Info bpbrm (pid=26784) reading file list for client
05/29/2015 18:00:49 - Info bpbrm (pid=26784) starting bphdb on client
05/29/2015 18:00:49 - Info dbclient (pid=8060) WARN - No files were found in Database10..sysfiles for filegroup Archive (group id 2)
05/29/2015 18:00:49 - Info dbclient (pid=8060) WARN - No files were found in Database10..sysfiles for filegroup BKT1 (group id 3)
05/29/2015 18:00:49 - Info dbclient (pid=8060) WARN - No files were found in Database10..sysfiles for filegroup BKT14 (group id 4)
05/29/2015 18:00:49 - Info dbclient (pid=8060) WARN - No files were found in Database10..sysfiles for filegroup BKT213 (group id 5)
05/29/2015 18:00:49 - Info dbclient (pid=8060) WARN - No files were found in Database10..sysfiles for filegroup BKTMNLY (group id 6)
05/29/2015 18:00:49 - Info dbclient (pid=8060) WARN - No files were found in Database20..sysfiles for filegroup BKT1 (group id 4)
05/29/2015 18:00:49 - Info dbclient (pid=8060) WARN - No files were found in Database20..sysfiles for filegroup BKT14 (group id 5)
05/29/2015 18:00:49 - Info dbclient (pid=8060) WARN - No files were found in Database20..sysfiles for filegroup BKT213 (group id 6)

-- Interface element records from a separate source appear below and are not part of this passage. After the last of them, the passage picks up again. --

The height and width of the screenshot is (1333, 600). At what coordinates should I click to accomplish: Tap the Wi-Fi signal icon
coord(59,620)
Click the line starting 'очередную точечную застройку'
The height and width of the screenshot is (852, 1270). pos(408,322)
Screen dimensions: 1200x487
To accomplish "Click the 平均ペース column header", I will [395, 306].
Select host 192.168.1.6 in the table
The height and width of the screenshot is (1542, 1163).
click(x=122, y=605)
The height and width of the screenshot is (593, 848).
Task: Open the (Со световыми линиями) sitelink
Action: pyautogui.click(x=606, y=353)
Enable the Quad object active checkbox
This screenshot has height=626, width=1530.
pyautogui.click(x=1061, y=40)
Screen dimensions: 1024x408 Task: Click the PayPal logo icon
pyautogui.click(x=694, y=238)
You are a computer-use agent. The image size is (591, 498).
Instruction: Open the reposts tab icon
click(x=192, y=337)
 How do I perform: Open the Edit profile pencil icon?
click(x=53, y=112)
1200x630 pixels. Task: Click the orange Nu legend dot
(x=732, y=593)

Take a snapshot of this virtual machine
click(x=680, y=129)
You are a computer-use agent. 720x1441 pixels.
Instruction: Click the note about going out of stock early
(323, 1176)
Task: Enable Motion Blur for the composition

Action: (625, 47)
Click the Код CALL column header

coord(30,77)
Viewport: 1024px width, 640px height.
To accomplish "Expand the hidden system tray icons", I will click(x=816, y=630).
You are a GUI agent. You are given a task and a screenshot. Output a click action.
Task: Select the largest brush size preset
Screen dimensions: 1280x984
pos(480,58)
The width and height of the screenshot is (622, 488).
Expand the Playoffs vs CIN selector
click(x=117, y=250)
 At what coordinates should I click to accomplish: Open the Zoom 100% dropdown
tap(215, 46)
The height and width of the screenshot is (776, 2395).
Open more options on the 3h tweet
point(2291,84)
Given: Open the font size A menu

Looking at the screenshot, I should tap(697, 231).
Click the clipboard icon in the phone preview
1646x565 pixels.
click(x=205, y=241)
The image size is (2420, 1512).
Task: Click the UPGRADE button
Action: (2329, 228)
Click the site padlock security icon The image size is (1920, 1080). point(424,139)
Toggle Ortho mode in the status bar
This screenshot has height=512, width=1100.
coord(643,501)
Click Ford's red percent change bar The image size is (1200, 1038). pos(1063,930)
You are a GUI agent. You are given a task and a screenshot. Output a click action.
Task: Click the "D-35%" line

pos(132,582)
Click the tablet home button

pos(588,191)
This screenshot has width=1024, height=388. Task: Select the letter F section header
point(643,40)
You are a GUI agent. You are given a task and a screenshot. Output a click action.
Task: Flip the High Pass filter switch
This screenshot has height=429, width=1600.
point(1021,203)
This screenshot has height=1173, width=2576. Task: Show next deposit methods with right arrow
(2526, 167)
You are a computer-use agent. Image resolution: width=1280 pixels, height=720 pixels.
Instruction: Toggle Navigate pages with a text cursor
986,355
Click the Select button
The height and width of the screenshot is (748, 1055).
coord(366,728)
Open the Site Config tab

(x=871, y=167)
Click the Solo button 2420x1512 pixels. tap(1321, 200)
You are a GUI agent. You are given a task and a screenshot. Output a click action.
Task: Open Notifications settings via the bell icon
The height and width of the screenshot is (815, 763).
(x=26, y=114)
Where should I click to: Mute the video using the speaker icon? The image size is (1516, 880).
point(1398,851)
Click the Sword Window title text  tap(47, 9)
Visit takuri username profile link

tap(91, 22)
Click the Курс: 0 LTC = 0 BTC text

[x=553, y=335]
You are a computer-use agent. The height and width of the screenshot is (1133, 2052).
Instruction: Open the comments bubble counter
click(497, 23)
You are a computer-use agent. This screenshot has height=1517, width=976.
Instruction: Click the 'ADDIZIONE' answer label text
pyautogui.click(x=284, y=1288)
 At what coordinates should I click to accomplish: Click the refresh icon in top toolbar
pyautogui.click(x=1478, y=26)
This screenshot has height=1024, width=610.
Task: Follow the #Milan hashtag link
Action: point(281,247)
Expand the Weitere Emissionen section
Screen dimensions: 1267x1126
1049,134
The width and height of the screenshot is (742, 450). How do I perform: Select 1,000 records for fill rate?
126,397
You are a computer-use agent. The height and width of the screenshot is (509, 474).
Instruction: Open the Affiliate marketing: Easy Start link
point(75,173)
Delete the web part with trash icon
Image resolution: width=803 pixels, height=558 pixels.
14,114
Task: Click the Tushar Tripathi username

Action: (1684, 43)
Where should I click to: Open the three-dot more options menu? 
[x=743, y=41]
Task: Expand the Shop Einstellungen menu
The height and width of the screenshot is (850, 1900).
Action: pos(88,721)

05/29/2015 18:00:49 - Info dbclient (pid=8060) WARN - No files were found in Database20..sysfiles for filegroup BKTMNLY (group id 7)
05/29/2015 18:00:50 - Info bphdb (pid=4792) Backup started
05/29/2015 18:00:52 - Info dbclient (pid=8060) INF - BACKUP STARTED USING

Born2rise
Level 4

This issue has been resolved by making the TCP tuning on client and change the paramter to 0 like maxtransfer speed,block size and numbuffer 1.